Der nominierte EU-Kommissionspräsident Barroso hat eine Lösung im Personalstreit um den künftigen EU-Kommissar Buttiglione für diesen Donnerstag in Aussicht gestellt. Barroso sagte nach einem Besuch bei Bundeskanzler Schröder in Berlin, er folge dem Wunsch des Präsidenten des EU-Parlaments, über die Forderungen des Parlaments zur Entbindung Buttigliones von dem Ressort Innen und Recht nicht öffentlich zu reden, bevor er nicht, wie vorgesehen, die Fraktionsvorsitzenden des EU-Parlaments dazu konsultiert habe.
Barroso sagte, er glaube, „daß wir eine Entscheidung fällen können“, die sowohl den Bedenken des Parlaments Rechnung trage als auch der Notwendigkeit genüge, eine „starke Kommission“ zu bilden. Das letzte, was die EU gegenwärtig ertragen könne, sei eine Krise der Institutionen. Bundeskanzler Schröder sagte, er hoffe, daß der künftige Kommissionspräsident wie die gesamte Kommission ein möglichst überzeugendes Votum von möglichst allen Gruppierungen des EU-Parlaments erhielten. Die EU benötige für die Zukunft eine arbeitsfähige, starke Kommission.
„Herumbasteln an Verantwortlichkeiten nicht hinnehmbar“
Die sozialdemokratische Fraktion im Europäischen Parlament, die 200 der 732 Abgeordneten stellt, forderte Barroso unterdessen einstimmig auf, Buttiglione das gesamte Innen- und Justizressort vorzuenthalten und den italienischen Christlichen Demokraten mit einer anderen Aufgabe in Brüssel zu betrauen. „Eine rein kosmetische Lösung oder ein Herumbasteln an seinen Verantwortlichkeiten ist für uns nicht hinnehmbar“, sagte der Fraktionsvorsitzende Schulz (SPD). Die Fraktion reagierte damit auf Überlegungen, Buttiglione lediglich die Zuständigkeit für die Bürgerrechte und insbesondere die Anwendung der EU-Grundrechcharta zu entziehen.
Auch die verschiedentlich ins Gespräch gebrachte Überlegung, dem Parlament die Vorlage einer einschlägigen EU-Regelung zur Nichtdiskriminierung anzubieten, wird von den Mitte-links-Gruppierungen im Parlament als unzureichend angesehen.
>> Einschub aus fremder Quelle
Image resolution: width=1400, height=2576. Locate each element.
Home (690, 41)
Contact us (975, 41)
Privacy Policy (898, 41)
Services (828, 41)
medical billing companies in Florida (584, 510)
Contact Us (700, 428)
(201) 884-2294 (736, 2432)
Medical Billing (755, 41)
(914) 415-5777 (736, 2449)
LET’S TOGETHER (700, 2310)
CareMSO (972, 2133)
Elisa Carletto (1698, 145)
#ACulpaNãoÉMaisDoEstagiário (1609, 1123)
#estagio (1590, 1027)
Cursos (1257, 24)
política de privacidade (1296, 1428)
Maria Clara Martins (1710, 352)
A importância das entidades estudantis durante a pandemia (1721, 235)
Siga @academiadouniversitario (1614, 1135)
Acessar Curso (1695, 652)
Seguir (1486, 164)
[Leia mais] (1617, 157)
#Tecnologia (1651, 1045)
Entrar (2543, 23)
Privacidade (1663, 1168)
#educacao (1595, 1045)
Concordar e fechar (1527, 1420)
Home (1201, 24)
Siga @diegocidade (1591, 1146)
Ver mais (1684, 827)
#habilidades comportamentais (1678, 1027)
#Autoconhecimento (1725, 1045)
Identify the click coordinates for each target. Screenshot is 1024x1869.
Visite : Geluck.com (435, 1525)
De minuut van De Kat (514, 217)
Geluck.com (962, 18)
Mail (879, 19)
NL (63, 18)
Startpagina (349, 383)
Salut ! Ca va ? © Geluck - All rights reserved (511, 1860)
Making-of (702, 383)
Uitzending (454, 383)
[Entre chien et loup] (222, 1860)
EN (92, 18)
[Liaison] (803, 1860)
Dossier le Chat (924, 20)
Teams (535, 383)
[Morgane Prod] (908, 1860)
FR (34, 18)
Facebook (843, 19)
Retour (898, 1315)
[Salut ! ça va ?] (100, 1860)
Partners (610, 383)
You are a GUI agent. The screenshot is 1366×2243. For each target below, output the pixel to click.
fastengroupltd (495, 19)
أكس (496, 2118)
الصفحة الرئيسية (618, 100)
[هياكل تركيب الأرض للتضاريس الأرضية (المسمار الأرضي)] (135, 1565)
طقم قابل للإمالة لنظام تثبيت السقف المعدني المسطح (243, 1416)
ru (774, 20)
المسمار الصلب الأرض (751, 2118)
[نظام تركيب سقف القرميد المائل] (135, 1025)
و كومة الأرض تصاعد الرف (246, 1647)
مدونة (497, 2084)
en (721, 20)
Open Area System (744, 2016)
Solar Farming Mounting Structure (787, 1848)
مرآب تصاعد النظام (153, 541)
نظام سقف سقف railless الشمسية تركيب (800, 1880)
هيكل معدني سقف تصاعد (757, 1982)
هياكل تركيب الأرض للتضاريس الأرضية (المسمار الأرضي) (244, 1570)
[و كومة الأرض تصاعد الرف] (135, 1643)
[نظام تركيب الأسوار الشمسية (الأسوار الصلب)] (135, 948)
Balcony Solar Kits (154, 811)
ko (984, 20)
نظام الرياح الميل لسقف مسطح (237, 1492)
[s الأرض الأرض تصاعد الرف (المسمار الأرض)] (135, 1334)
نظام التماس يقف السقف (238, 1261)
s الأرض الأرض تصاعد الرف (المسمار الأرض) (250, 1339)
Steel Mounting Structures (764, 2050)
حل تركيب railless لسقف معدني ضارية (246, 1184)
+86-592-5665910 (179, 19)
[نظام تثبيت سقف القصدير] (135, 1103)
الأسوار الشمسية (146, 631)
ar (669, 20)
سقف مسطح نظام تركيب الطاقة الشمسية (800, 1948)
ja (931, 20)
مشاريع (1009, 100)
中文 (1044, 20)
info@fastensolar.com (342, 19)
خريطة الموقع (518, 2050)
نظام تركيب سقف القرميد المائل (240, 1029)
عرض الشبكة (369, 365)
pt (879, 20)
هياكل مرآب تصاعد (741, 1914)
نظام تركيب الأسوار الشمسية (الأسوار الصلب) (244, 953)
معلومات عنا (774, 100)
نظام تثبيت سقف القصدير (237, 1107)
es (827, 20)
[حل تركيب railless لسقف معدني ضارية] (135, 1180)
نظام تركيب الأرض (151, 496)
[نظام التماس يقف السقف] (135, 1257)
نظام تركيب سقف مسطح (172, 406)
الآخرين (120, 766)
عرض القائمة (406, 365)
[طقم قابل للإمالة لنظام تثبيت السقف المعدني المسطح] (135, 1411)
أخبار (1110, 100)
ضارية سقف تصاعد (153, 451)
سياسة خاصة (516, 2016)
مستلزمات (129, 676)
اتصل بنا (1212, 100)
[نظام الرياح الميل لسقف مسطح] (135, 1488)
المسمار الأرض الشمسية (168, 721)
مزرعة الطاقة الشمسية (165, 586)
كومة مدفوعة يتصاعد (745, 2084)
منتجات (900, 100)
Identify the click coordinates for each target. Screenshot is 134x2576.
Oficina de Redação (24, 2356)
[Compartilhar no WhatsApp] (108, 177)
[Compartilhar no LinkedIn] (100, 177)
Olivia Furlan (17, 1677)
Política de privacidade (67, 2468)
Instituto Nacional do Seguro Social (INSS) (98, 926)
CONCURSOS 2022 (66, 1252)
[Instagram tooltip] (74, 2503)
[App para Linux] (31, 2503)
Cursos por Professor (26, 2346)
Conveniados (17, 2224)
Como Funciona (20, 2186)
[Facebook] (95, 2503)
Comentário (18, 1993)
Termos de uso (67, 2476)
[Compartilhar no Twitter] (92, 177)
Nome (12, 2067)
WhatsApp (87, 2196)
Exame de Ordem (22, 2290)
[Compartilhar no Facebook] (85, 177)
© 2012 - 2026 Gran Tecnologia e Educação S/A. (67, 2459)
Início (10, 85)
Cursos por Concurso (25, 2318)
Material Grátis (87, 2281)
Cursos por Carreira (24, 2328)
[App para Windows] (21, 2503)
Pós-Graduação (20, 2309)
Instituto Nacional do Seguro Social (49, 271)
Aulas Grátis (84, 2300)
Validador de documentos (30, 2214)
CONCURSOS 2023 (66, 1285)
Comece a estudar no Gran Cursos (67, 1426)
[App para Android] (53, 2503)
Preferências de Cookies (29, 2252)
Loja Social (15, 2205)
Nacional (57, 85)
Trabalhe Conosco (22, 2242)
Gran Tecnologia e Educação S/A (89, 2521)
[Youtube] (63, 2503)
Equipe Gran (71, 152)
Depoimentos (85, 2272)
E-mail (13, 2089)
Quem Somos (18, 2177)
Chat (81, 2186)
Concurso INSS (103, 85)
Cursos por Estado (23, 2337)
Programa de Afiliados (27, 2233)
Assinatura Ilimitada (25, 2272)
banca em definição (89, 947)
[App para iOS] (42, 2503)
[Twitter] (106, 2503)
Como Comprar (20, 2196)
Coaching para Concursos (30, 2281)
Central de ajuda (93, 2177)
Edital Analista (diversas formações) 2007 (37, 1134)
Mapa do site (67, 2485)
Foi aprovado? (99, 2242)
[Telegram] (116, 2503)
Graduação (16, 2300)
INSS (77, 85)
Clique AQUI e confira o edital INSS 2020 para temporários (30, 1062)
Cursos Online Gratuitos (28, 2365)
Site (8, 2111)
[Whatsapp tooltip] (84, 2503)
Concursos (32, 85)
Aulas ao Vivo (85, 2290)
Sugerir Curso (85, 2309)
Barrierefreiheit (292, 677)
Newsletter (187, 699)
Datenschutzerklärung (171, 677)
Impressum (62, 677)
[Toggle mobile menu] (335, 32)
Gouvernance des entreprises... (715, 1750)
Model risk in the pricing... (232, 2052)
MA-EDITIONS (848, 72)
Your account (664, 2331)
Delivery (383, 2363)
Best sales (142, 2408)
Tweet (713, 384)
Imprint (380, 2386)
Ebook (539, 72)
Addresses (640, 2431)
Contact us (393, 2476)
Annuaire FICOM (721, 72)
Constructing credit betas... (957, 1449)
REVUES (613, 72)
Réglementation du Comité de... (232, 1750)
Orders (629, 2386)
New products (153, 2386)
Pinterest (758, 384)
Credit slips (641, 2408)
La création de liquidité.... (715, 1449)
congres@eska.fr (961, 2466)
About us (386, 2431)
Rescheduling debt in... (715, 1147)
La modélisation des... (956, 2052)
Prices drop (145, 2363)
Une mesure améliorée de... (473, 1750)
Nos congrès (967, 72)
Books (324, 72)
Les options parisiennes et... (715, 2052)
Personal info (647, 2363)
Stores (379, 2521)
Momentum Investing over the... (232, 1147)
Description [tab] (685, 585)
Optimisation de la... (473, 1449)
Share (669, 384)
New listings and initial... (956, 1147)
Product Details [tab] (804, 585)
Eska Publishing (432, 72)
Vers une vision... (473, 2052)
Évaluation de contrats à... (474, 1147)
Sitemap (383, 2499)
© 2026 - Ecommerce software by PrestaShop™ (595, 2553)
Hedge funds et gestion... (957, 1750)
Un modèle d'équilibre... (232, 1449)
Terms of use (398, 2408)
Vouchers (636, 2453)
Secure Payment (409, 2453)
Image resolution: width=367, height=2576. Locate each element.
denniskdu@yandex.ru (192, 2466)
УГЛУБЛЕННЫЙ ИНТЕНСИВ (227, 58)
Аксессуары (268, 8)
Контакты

Schulz bekräftigte, daß die Fraktion ihre Entscheidung für oder gegen die Barroso-Kommission von den Erklärungen des portugiesischen Politikers im Parlament abhängig machen werde. Neben Sozialdemokraten, Grünen und der Mehrheit der Liberalen verübelt auch eine Reihe von Christlichen Demokraten Buttiglione insbesondere seine als abfällig empfundenen Äußerungen im Ausschuß für Bürgerrechte zur Homosexualität sowie zur Stellung der Frau in der Ehe.
„Positives Votum für die Türkei“
Britische Zeitungsberichte, wonach Monaco gegen Buttiglione wegen des Verdachts der Geldwäsche ermittelt habe, wurden in Brüssel zurückgewiesen. Buttiglione sei weder von einem Richter noch von einer anderen Stelle der Strafverfolgungsbehörden über entsprechende Untersuchungen unterrichtet worden, zitierte eine Sprecherin der EU-Kommission das Büro des designierten Kommissars.
Schröder sagte, er habe mit Barroso auch die Vorschläge zur Flexibilisierung des EU-Stabilitätspaktes erörtert, die Deutschland unterstütze, sowie über den Finanzetat der EU für die kommenden Jahre. Es bleibe dabei, daß Deutschland für die nächste, 2007 beginnende Finanzperiode der EU den Etatrahmen bei einem Prozent des Bruttoinlandsprodukts begrenzen wolle, doch werde man in dieser Frage „im Gespräch bleiben“. Schröder kündigte überdies nochmals an, Deutschland werde auf der EU-Ratstagung im Dezember in der Frage des Beginns von Beitrittsverhandlungen mit der Türkei ein „positives Votum“ abgeben. Schröder, der französischen Staatspräsident Chirac und der türkische Ministerpräsident Erdogan treffen sich am nächsten Dienstag in Berlin zu weiteren Gesprächen über den bevorstehenden Beginn von Beitrittsverhandlungen mit der Türkei.